My mom was a Tupperware lady eons ago. We never owned any, except for cast off demo pieces. Brings back some *odd* memories. I'm still trying to break the reusing margarine tubs habit. hmph

Would love to see the lyrics to the ditty about miraculous burping plastics.
Funny stuff.

8:19 AM  
Blogger Middle Girl said...

This comment has been removed by a blog administrator.

8:19 AM  
Blogger sporksforall said...

I am the bestest girlfriend in all the land. Why? You ask why? Because I have just purchased (for my Honey!) a new set of snack cups (we've misplaced two of the original three) and...and...and

A SALAD SPINNER.

Plus, in a display of selfishness, I bought a Tupperware colander, because she makes me use the largest colander in the history of the world and I hate it.

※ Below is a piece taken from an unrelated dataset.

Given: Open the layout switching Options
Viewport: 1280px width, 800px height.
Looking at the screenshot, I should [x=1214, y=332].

And... the summer surprise. For a mere $5 (with my $50+ purchase--the Salad Spinner is $38!) I get $25 worth of Tupperware surprise. I can't wait.

10:02 AM  
Blogger Unknown said...

Wow, that must be some salad spinner! 38???

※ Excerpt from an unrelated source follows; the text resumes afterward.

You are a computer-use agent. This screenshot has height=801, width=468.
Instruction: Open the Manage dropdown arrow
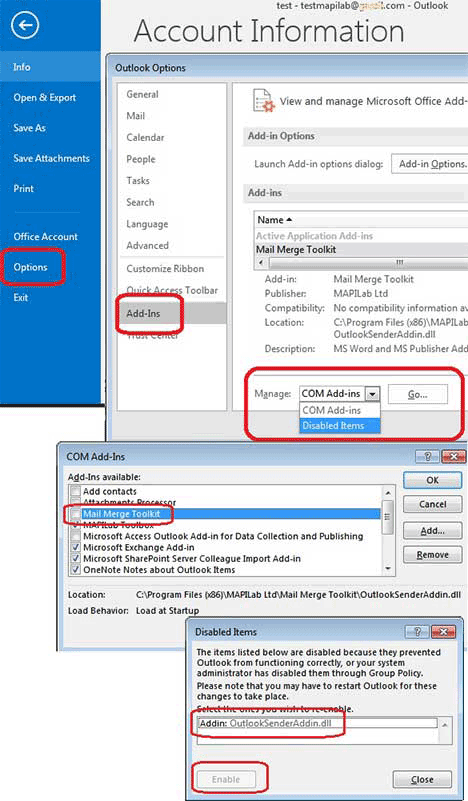point(373,394)
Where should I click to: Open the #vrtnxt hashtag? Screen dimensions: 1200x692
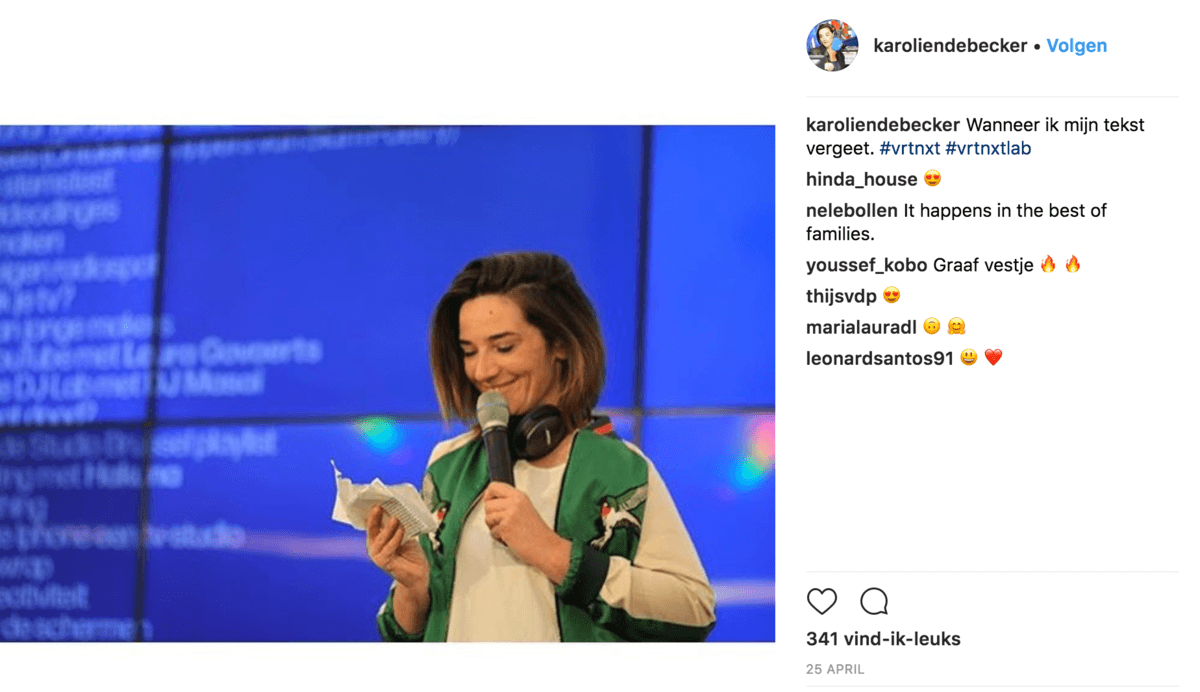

I've never been to a tupperware party. If you had one I would go! Think of the free things you'd get!

The best tupperware party free thing I've ever seen is a mini Wonderlier bowl key chain. *CUTE*

1:31 PM  
Blogger sporksforall said...

Treecup...you think anything mini is cute. Still Tupperware keychain has an appeal.

2:56 PM  
Blogger Suzanne said...

My mother has three kitchen cabinets dedicated to holding her food storage containers. It's not Tupperware any longer however. It's Lock & Lock all the way these days.

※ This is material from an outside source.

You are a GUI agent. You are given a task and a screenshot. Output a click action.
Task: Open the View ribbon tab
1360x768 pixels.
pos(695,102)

But three cabinets full? Maybe Wendy and I should get down there and build her a shed so she can expand without having to remodel her kitchen.

6:38 PM  
Blogger WenWhit said...

Thankfully, I'm guessing such an erection would be in violation of your mother's new homeowner's association agreement.

Love the post, Scout. :)

9:18 AM  
Blogger WenWhit said...

Do you not feel the least bit daunted by the commitment to eating a salad every day for the rest of your life given the purchasing prowess of the bestest girlfriend in all the land?

8:24 AM  
Blogger Slangred said...

FYI, Woot has a salad spinner on sale today (7/20) that also slices and grates! For under 38, if I'm not mistaken...

12:29 PM  
Blogger sporksforall said...

Oh, I just want to see if she eats salad every day for a week. When I bought it for her, she said, "you don't like salad all that much." And I said, "I didn't make a commitment to eat salad. You did."

Slang: Phranc was VERY disparaging about knockoff salad spinners. And electric ones? That's approaching Table Mate II sloth.

3:01 PM  
Blogger Suzanne said...

Oh I see how it is. Tupperware snobs, you are!

4:03 PM  
Blogger bryduck said...

Not to be too serious, or anything, but I would gladly urinate in George Bush's tupperware. Or is that on George Bush's tupperware? (Insiders laugh.)

10:37 AM  
Anonymous Anonymous said...

did you hear about bush massaging the chancellor of germany at a G-8 conference? talk about inappropriate. i bet she would join you in your pee party...she looked absolutely mortified.

10:51 AM  
Blogger alice, uptown said...

I had never considered the idea of a lesbian Tupperware party -- in my experience, only stay-at-home Moms with conservative politics sold such items -- but reading your post has made me wish someone would invite me to one.

11:50 AM  
Blogger Andrew Humphrey said...

Seeing Phranc in action (only on film, sadly, not in person) inspired me to become a Tupperware Man. I am doing well so far, I am one of the Top 10 sellers in the UK.

Tip: if you want a salad spinner, you should host a party yourself. You may get it for free if your friends buy enough.